• GIVEN DATA:

[Start of Attachment]

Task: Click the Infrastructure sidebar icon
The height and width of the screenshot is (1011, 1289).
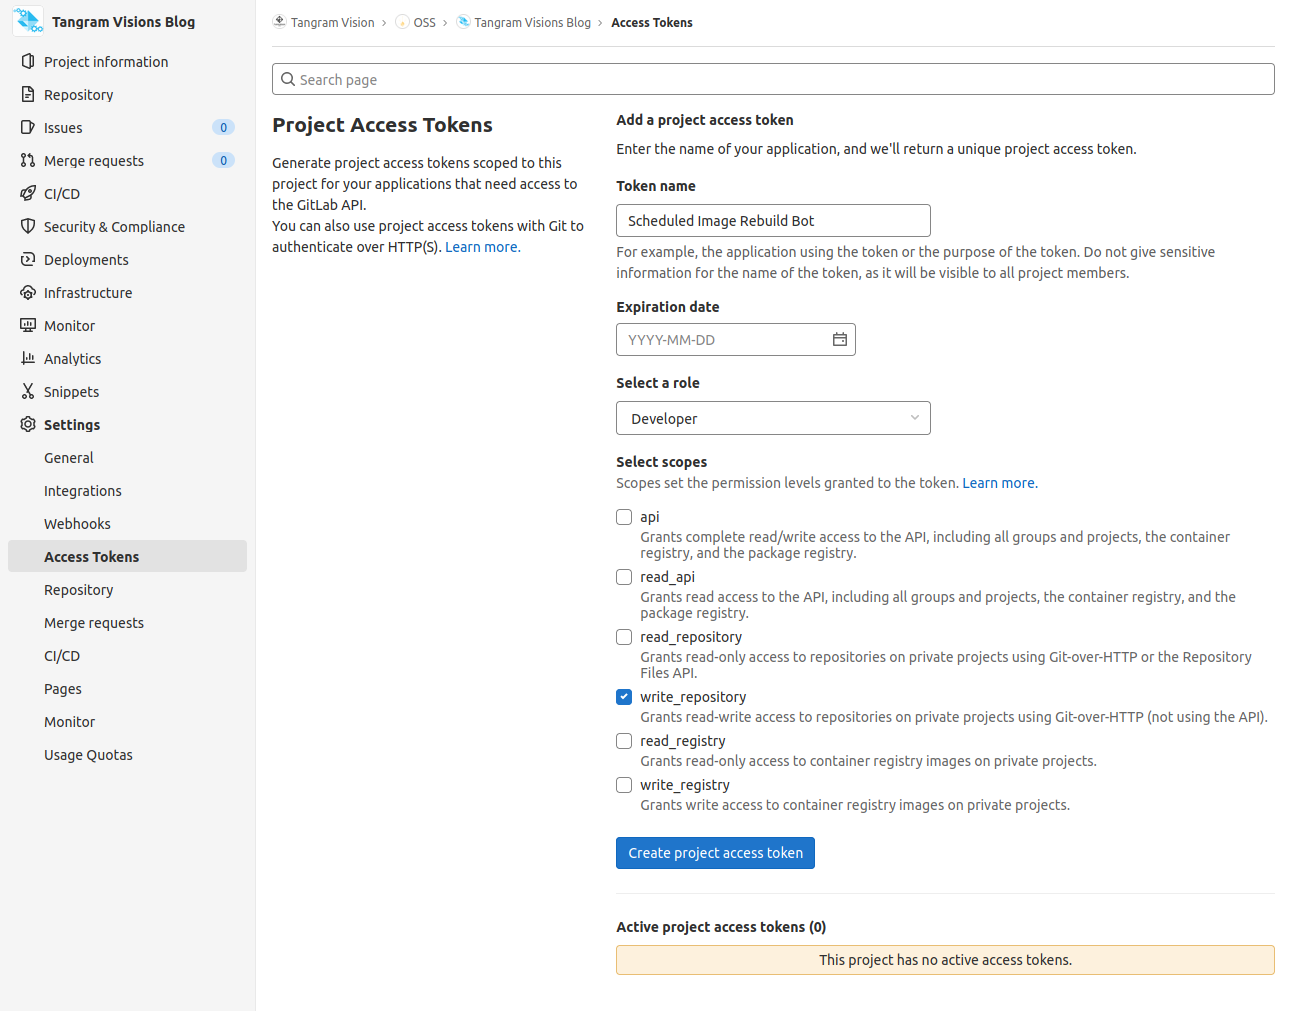Action: pos(27,292)
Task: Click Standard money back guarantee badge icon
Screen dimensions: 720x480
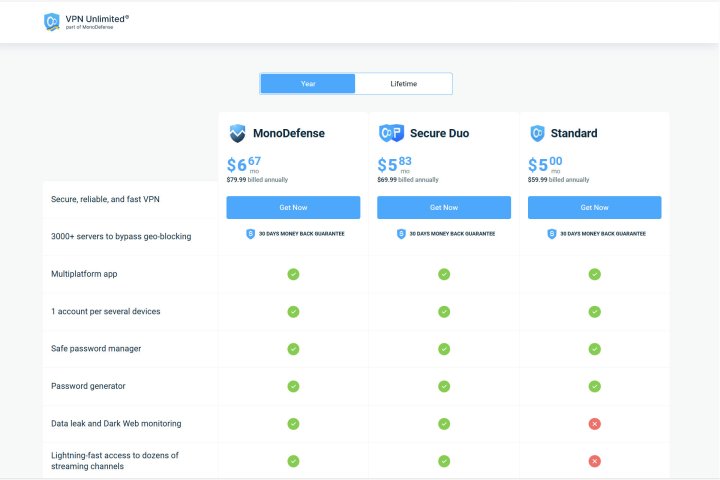Action: tap(552, 234)
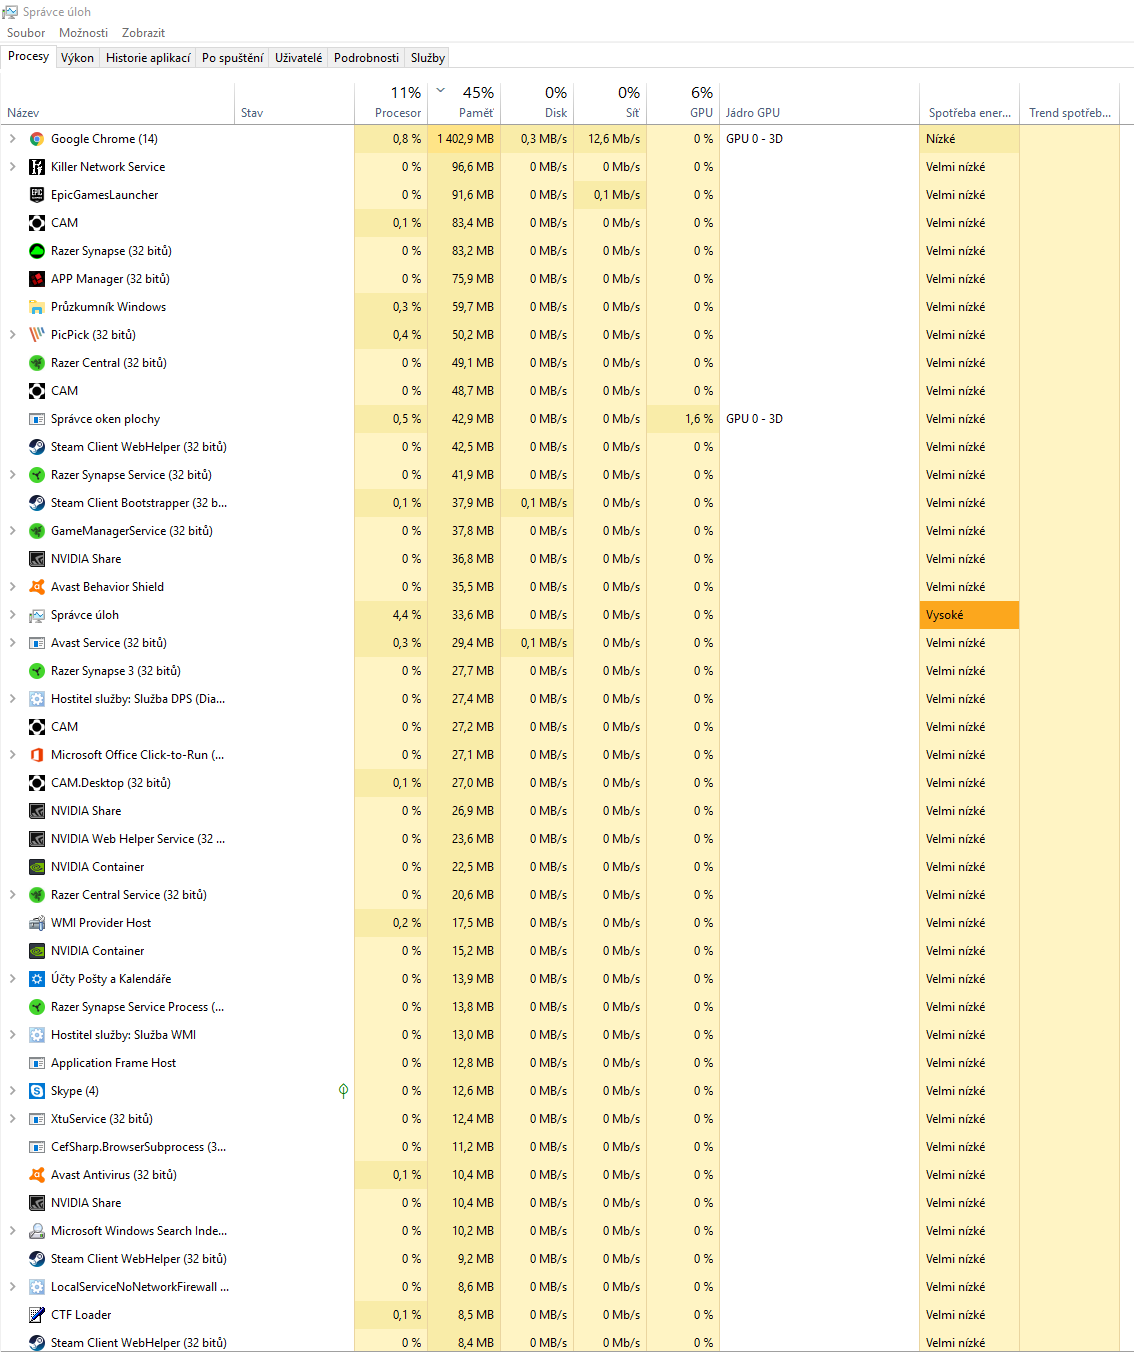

[End of Attachment]

• TASK PROMPT: Reproduce every line in the data that has the word "icon" in it.

• ANSWER:
Task: Click the Infrastructure sidebar icon
Task: Click Standard money back guarantee badge icon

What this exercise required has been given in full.